Authors: Jay Christian*, University of Kentucky, Courtney Walker, University of Kentucky, Bin Huang, University of Kentucky
Topics: Medical and Health Geography, Spatial Analysis & Modeling, Geographic Information Science and Systems
Keywords: cancer, environmental epidemiology, coal, Appalachia, residential history
Session Type: Paper
Start / End Time: 8:00 AM / 9:40 AM
Room: Madison A, Marriott, Mezzanine Level
Presentation File: No File Uploaded
Many published epidemiologic studies have demonstrated associations between coal mining activity and chronic disease risk among residents in the Central Appalachian region, but the great majority have used ecological or cross-sectional study designs, which provide relatively weak evidence for causation. Case-control studies can provide stronger evidence, but should ideally include residential histories from all participants to enable long-term assessment of environmental exposures over time, rather than relying solely on residential location at diagnosis. Obtaining accurate address history information through surveys, however, requires substantial time and resources for even a few hundred participants, especially in distressed rural communities like many in Appalachia. We are currently investigating the utility of using address data procured from LexisNexis, a commercial credit reporting company, to enhance the analysis of data gathered through an existing case-control study of lung cancer and exposure to trace elements associated with coal deposits in Appalachian Kentucky. In this presentation, we discuss challenges of working with LexisNexis address data and the potential for bias in regard to precision and accuracy.
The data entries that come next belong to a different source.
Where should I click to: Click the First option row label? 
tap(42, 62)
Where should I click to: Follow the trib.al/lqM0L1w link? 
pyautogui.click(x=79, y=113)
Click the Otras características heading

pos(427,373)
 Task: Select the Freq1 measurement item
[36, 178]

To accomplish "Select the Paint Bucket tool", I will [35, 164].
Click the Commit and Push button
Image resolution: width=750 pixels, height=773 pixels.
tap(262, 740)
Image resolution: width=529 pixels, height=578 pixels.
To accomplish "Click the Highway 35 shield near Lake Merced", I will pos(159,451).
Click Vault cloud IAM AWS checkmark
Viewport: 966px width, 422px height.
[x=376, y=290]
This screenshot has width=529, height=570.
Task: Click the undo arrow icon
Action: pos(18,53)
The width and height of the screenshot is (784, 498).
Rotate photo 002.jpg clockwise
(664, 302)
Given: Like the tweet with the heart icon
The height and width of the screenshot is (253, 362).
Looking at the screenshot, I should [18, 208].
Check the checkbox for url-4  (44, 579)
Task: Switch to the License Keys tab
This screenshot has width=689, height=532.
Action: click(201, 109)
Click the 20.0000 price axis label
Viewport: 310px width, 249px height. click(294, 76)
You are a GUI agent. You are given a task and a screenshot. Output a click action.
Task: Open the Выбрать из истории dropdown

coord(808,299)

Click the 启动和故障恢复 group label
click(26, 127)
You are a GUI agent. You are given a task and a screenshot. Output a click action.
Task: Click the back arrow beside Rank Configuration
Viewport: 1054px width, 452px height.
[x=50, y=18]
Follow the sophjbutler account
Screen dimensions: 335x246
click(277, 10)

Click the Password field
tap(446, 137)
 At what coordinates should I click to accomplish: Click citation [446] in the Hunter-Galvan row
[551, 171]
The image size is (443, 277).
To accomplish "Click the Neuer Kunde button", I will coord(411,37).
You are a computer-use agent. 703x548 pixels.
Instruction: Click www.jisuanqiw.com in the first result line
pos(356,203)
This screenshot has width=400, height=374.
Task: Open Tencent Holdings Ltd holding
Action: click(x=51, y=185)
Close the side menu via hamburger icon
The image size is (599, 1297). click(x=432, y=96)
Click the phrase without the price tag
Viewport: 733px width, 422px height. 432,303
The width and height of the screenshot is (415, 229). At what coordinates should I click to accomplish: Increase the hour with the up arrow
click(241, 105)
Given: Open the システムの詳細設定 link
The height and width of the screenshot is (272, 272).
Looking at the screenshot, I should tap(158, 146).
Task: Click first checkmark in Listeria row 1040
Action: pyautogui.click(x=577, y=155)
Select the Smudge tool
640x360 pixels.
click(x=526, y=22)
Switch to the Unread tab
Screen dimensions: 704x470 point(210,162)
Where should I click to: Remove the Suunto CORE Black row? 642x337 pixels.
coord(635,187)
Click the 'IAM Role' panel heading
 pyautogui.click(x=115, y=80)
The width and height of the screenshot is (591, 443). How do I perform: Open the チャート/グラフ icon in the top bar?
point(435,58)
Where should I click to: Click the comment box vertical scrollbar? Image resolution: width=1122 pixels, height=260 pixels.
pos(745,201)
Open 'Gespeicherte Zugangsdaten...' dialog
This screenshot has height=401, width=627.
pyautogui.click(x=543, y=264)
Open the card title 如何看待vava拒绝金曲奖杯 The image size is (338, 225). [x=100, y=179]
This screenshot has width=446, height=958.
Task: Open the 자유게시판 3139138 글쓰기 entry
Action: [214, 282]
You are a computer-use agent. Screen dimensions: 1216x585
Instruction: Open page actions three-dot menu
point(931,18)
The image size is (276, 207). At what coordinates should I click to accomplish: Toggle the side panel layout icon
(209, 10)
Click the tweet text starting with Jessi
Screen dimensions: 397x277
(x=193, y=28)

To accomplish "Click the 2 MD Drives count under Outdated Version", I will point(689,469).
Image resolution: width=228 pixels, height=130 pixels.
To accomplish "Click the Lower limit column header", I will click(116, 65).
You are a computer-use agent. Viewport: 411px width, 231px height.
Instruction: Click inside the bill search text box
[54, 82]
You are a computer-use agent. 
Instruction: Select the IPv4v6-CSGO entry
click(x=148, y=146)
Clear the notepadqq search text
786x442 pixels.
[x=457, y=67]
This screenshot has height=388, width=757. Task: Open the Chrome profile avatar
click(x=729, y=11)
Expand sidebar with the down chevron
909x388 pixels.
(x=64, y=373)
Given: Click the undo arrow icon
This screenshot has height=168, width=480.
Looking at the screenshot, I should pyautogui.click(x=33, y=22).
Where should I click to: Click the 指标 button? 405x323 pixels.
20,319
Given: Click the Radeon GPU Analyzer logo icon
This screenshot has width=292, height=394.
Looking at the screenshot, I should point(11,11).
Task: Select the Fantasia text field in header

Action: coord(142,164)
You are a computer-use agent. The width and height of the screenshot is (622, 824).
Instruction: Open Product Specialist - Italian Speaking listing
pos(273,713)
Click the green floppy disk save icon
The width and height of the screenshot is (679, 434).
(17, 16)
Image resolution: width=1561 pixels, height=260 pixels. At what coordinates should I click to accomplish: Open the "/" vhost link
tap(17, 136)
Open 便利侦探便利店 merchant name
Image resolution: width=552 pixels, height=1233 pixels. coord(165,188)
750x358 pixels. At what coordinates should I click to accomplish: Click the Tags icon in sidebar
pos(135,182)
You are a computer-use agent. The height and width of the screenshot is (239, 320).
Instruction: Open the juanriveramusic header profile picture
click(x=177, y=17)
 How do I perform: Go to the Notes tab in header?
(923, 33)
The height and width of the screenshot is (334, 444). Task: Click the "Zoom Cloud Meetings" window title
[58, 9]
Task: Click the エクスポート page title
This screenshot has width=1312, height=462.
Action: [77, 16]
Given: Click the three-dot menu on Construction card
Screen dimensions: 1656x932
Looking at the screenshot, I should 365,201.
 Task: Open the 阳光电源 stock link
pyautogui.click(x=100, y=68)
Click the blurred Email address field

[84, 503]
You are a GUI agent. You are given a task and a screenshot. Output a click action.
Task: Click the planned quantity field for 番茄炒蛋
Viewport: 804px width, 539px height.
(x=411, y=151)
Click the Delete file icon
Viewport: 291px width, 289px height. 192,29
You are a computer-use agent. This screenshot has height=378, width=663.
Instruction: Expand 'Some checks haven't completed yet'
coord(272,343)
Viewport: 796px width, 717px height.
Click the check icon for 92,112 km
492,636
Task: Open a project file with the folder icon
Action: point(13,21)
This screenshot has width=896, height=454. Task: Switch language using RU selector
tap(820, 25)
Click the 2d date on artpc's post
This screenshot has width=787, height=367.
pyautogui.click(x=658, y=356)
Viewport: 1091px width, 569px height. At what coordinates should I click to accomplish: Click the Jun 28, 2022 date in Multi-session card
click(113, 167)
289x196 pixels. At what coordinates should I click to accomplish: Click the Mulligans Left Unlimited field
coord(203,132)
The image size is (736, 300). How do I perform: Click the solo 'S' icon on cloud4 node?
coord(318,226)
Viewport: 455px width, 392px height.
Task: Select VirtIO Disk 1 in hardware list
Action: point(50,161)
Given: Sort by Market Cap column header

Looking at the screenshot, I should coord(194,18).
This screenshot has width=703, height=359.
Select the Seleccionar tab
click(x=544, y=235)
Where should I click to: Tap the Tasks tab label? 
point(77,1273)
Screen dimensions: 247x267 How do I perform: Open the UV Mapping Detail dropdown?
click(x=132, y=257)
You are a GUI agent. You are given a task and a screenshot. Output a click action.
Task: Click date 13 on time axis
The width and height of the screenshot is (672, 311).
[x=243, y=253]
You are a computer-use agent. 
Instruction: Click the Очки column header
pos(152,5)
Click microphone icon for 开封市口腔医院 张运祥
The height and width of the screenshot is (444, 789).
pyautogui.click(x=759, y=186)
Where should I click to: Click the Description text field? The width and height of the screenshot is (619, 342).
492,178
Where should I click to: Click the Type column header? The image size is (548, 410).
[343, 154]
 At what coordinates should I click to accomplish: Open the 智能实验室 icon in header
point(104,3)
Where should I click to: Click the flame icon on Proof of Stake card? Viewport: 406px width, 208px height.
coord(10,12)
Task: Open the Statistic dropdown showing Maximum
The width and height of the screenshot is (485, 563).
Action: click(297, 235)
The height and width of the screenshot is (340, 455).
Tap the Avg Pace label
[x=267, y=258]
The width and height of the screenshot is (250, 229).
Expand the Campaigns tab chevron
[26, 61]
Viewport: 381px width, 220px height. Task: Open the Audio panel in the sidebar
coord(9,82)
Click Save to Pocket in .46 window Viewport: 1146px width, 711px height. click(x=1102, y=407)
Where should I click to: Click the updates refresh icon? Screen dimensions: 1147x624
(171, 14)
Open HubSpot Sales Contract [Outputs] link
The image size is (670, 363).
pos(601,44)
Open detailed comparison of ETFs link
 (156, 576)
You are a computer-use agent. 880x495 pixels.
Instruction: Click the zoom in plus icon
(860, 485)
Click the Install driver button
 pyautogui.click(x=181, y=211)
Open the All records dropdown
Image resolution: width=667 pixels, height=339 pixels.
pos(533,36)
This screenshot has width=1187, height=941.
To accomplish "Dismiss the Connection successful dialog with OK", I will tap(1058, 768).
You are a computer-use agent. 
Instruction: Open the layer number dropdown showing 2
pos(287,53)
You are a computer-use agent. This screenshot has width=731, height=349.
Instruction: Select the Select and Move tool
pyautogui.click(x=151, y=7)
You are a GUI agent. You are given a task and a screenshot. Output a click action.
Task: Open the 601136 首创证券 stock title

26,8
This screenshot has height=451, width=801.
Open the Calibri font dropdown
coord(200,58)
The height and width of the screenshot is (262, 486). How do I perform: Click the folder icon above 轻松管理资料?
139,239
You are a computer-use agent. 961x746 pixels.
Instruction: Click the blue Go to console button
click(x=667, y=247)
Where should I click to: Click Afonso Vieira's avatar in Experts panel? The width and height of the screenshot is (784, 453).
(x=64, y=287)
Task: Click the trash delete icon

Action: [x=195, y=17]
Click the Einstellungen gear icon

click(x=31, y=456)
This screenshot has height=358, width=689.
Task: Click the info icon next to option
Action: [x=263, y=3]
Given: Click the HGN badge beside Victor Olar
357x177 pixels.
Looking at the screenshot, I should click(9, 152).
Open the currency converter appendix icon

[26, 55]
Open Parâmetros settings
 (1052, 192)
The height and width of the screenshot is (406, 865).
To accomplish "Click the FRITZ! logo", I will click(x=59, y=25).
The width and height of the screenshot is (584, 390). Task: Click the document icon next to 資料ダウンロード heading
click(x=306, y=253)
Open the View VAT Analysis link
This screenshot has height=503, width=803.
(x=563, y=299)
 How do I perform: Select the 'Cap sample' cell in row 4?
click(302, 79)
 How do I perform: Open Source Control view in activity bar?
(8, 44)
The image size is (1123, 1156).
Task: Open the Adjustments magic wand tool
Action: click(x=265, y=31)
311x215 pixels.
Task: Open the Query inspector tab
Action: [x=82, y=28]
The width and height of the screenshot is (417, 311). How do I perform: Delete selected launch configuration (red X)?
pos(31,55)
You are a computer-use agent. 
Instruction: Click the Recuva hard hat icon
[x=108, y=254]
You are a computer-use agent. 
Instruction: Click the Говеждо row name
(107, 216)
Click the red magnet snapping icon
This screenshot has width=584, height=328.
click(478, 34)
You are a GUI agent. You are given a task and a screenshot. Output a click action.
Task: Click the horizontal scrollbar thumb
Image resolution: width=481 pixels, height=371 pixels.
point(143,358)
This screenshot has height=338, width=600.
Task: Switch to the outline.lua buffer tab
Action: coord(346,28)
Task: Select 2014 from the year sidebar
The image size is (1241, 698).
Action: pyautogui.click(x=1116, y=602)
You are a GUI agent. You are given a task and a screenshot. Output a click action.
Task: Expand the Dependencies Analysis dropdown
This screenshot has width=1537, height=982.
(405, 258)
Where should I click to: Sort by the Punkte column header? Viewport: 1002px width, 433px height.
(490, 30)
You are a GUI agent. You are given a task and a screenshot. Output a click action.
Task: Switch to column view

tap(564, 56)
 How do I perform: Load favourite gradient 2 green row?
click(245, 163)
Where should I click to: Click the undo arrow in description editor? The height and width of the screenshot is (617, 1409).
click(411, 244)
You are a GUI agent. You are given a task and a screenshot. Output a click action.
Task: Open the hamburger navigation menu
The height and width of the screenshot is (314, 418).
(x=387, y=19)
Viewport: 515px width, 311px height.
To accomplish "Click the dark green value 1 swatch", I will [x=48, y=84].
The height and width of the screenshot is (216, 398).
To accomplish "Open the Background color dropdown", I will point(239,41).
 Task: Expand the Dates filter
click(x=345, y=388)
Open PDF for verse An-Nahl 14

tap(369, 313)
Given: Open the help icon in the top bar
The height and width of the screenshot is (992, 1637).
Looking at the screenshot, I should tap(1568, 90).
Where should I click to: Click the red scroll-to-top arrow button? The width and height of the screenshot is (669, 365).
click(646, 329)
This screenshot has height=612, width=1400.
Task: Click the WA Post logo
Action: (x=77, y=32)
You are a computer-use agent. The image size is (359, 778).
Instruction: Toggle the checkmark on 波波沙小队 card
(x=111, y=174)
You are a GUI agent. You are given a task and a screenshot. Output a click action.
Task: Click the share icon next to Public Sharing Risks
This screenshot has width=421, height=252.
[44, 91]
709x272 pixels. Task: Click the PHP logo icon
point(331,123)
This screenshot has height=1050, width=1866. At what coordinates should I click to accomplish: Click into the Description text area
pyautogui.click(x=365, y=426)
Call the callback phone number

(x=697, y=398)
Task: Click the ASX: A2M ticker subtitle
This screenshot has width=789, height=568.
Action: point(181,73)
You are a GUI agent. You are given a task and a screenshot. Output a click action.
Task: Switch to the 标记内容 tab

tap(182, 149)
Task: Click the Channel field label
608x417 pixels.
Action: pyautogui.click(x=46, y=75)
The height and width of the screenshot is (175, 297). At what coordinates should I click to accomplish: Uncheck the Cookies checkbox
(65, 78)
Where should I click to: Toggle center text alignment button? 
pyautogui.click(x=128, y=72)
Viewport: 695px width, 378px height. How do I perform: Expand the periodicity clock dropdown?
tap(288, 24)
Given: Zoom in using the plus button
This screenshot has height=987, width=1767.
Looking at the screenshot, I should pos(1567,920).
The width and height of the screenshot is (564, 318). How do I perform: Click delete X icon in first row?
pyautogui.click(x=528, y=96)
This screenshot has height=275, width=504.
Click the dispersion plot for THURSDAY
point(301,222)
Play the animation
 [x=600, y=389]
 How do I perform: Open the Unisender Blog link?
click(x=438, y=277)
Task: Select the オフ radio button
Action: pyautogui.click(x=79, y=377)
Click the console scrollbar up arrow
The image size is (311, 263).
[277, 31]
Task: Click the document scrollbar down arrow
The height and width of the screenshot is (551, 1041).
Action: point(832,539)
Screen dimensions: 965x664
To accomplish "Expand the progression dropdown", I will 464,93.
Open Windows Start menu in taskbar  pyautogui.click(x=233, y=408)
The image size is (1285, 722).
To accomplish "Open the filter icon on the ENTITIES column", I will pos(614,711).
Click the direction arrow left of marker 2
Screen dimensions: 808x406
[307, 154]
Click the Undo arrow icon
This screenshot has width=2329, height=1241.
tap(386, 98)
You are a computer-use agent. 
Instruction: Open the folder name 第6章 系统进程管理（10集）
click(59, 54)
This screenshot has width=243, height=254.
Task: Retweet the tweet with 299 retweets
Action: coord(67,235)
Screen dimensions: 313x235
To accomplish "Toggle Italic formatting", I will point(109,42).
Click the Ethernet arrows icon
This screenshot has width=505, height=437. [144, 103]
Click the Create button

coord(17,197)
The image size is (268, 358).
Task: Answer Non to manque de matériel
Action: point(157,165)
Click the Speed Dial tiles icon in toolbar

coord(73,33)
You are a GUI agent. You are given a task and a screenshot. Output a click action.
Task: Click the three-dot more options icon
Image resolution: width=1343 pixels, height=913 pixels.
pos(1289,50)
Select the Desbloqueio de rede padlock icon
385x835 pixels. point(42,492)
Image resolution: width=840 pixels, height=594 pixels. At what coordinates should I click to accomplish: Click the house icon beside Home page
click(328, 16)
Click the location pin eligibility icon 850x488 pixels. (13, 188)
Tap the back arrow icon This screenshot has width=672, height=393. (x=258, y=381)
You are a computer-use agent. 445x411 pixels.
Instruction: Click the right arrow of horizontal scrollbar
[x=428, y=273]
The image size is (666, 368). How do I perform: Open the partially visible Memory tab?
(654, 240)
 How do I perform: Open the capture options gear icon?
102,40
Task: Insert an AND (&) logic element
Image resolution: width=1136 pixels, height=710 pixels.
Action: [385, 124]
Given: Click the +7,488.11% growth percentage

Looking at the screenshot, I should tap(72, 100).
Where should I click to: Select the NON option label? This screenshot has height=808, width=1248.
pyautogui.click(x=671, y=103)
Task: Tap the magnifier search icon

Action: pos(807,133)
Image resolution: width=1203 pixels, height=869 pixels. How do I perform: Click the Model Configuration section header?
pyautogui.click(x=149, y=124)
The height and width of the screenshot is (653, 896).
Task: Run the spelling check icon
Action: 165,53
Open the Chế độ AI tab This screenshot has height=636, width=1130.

Furthermore, we examine concordance with previous addresses reported by participants (n=520) of the existing case-control study in an in-person survey. Our results demonstrate that LexisNexis data can provide valuable information on the residential histories of many research participants at very low cost, and with comparable quality compared to in-person surveys, though biases related to socioeconomic status could complicate some epidemiologic analyses.